Exercise details:
Answer with one number only: how many lines in the material contain "agent".

Records for processing:
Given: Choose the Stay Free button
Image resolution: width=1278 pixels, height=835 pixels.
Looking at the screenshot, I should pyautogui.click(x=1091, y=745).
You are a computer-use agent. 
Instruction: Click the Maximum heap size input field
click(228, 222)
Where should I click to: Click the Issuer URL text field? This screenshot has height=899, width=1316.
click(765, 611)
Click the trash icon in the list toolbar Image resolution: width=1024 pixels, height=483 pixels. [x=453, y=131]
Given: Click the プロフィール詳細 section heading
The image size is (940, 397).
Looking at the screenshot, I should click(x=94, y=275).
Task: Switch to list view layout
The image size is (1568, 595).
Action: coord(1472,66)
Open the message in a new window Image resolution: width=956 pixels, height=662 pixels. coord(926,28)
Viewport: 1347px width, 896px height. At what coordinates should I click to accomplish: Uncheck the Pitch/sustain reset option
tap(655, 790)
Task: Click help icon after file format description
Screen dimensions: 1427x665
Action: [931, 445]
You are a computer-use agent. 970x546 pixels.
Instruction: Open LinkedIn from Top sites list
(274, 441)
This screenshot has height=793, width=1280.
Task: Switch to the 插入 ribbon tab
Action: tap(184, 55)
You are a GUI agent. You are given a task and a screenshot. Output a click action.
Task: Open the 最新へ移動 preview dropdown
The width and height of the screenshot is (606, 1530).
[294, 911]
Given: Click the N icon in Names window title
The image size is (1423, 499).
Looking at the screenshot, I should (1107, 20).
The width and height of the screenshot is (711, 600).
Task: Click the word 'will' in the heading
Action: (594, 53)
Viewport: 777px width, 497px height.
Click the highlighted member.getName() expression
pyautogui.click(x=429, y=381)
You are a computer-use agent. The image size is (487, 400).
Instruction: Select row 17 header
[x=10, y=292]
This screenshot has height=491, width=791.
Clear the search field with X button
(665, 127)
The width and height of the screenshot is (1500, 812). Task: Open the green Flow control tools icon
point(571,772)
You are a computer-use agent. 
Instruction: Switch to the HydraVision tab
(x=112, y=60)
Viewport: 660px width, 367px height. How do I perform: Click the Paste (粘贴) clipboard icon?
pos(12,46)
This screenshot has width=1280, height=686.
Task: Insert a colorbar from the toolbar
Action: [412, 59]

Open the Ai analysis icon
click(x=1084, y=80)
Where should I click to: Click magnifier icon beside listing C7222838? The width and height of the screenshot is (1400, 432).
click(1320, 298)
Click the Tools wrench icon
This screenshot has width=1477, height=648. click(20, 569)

Problem solution:
5